**Your assignment:** Every entry that follows should be output exactly, and every image in it left out.

(Stored data entries)

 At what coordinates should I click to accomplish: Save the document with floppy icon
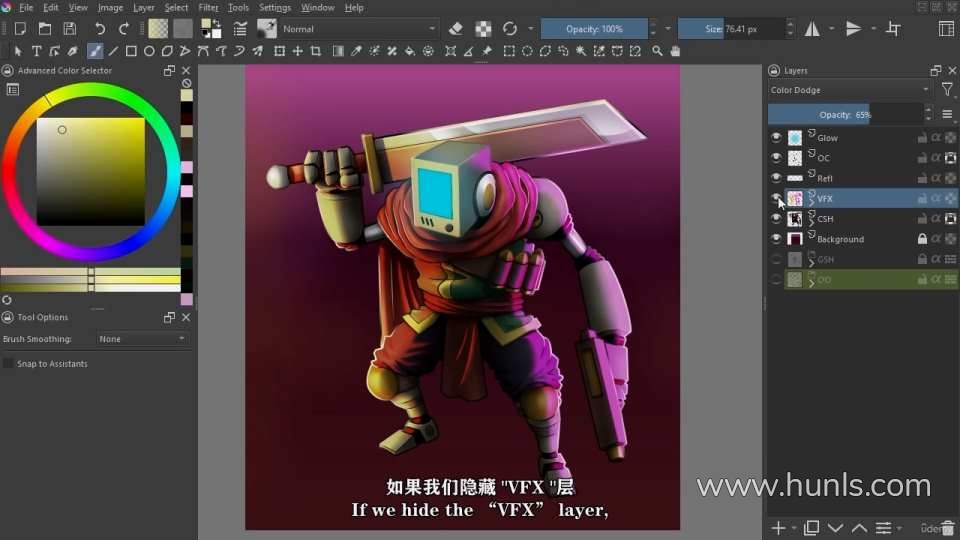[x=69, y=29]
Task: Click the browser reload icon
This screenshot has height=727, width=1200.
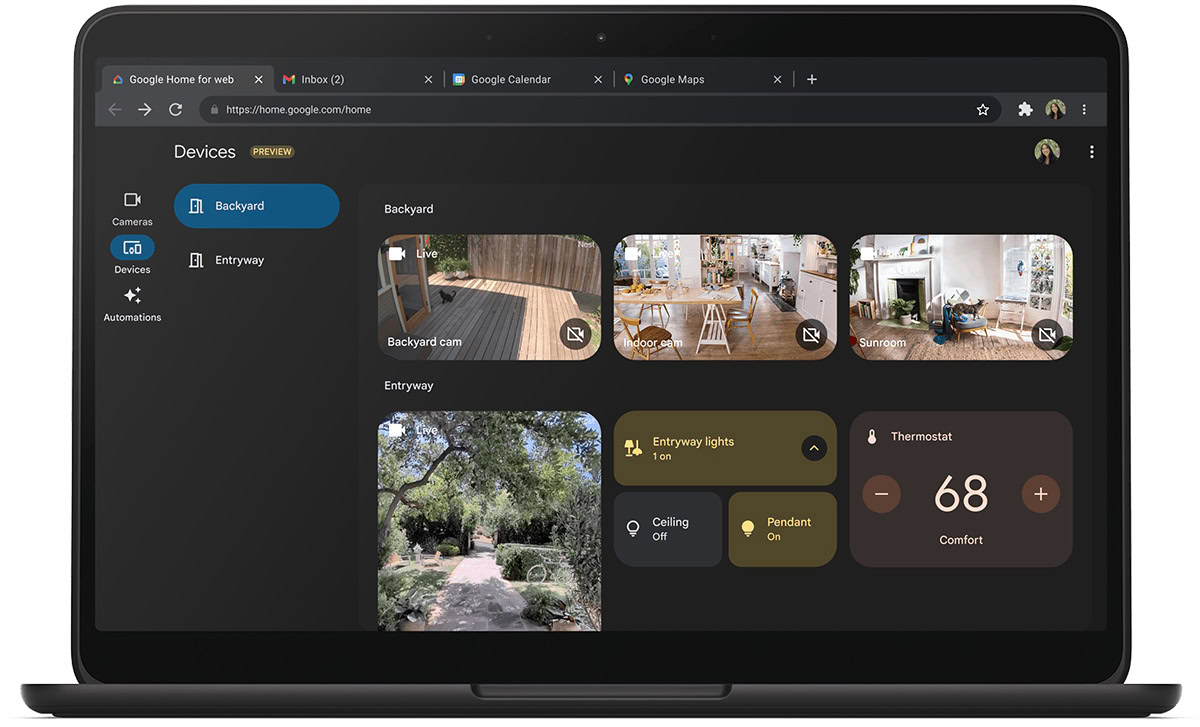Action: point(175,110)
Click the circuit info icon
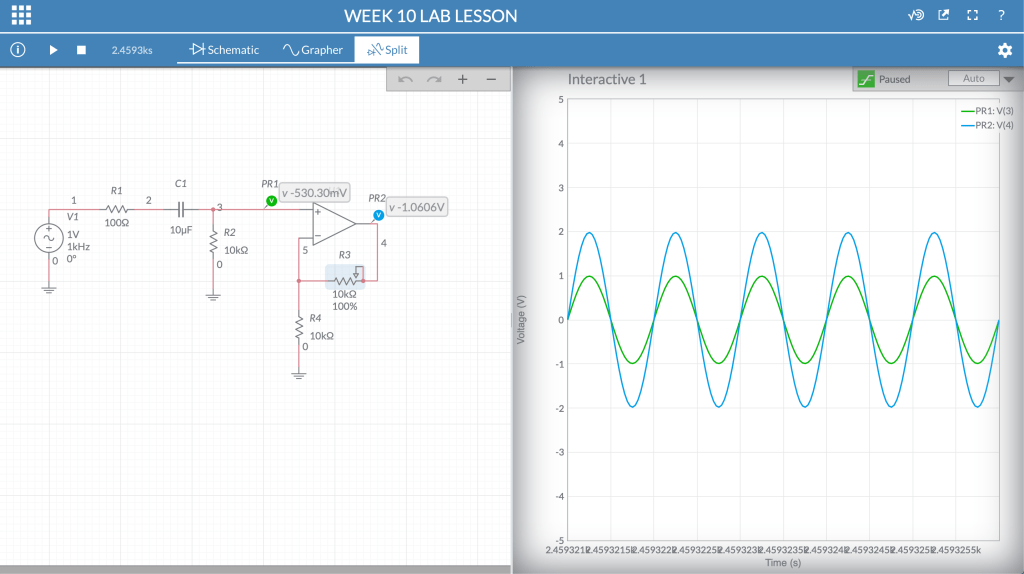Screen dimensions: 1024x574 [x=17, y=50]
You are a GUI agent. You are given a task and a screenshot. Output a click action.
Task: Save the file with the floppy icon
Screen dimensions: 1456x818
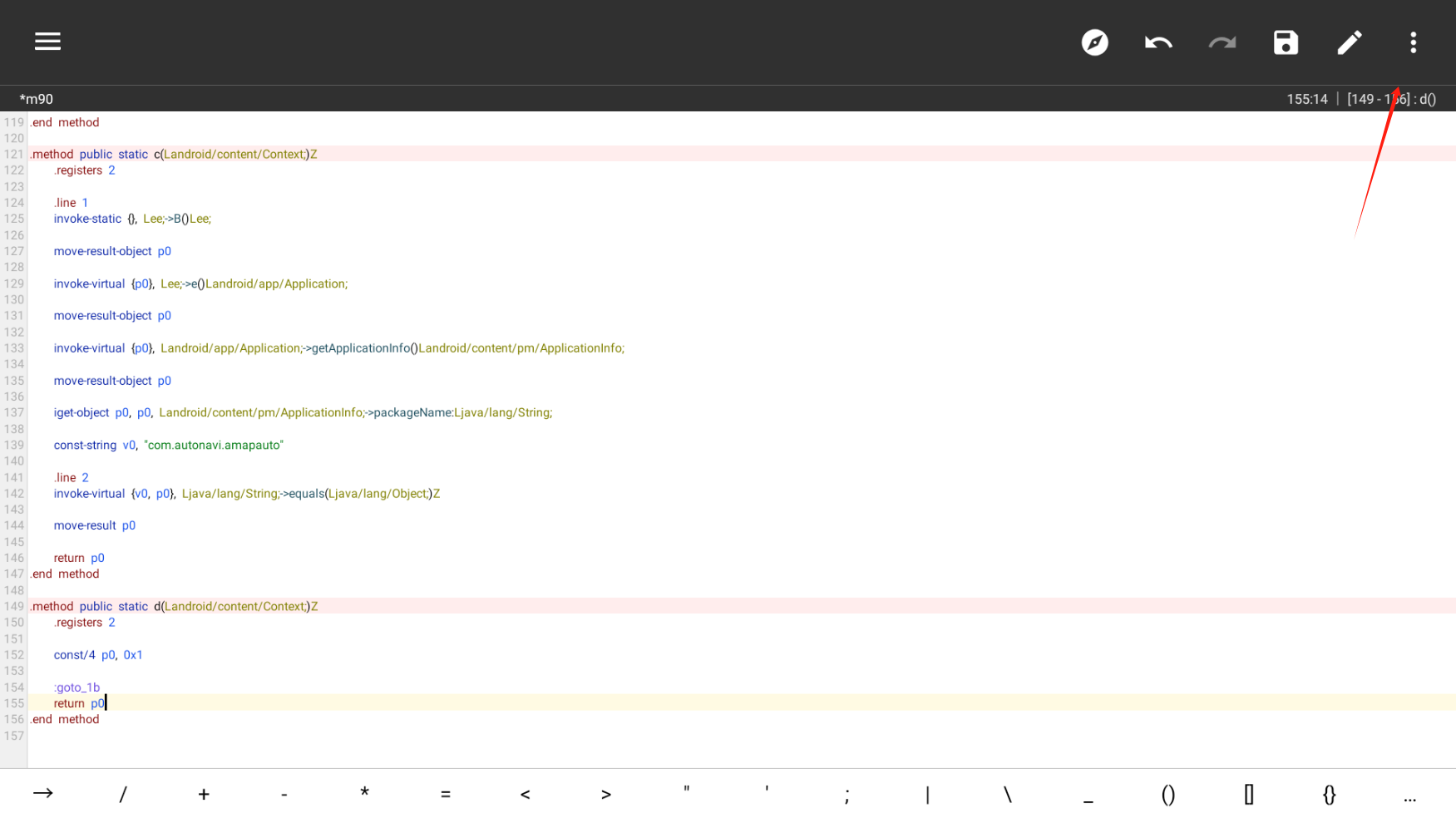pos(1286,42)
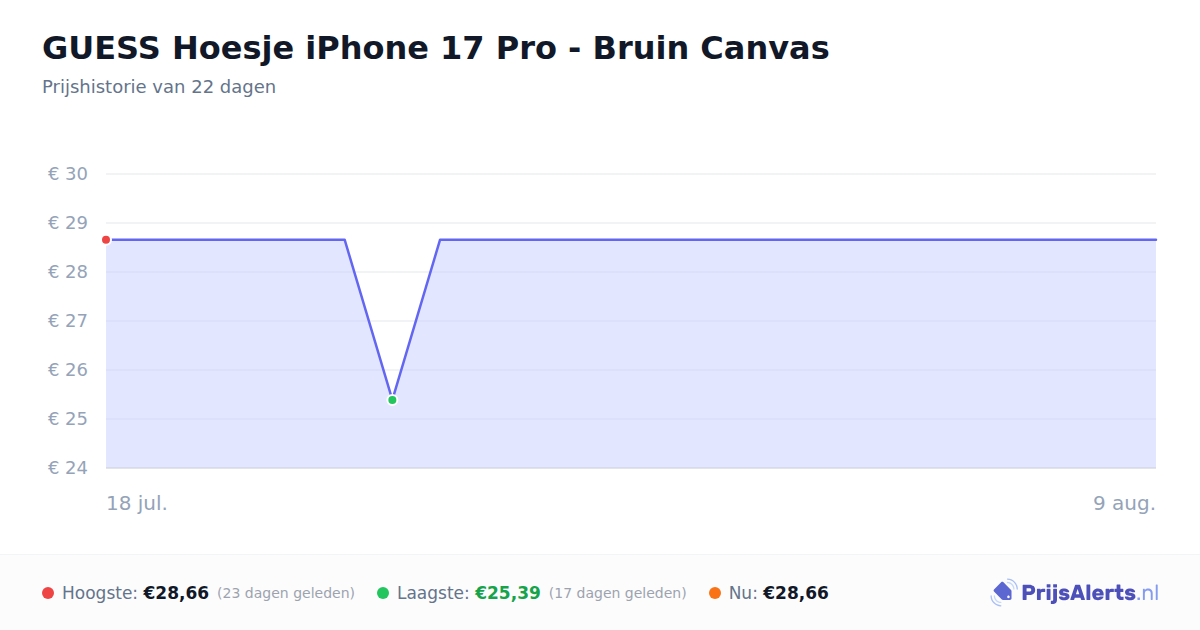Click the red Hoogste legend dot
The height and width of the screenshot is (630, 1200).
(48, 593)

**Solution to the exercise:**
 At what coordinates should I click to accomplish: Save the document with floppy icon
[x=69, y=29]
Task: Click the browser reload icon
This screenshot has height=727, width=1200.
Action: point(175,110)
Click the circuit info icon
Screen dimensions: 1024x574 [x=17, y=50]
You are a GUI agent. You are given a task and a screenshot. Output a click action.
Task: Save the file with the floppy icon
Screen dimensions: 1456x818
pos(1286,42)
Click the red Hoogste legend dot
The height and width of the screenshot is (630, 1200).
(48, 593)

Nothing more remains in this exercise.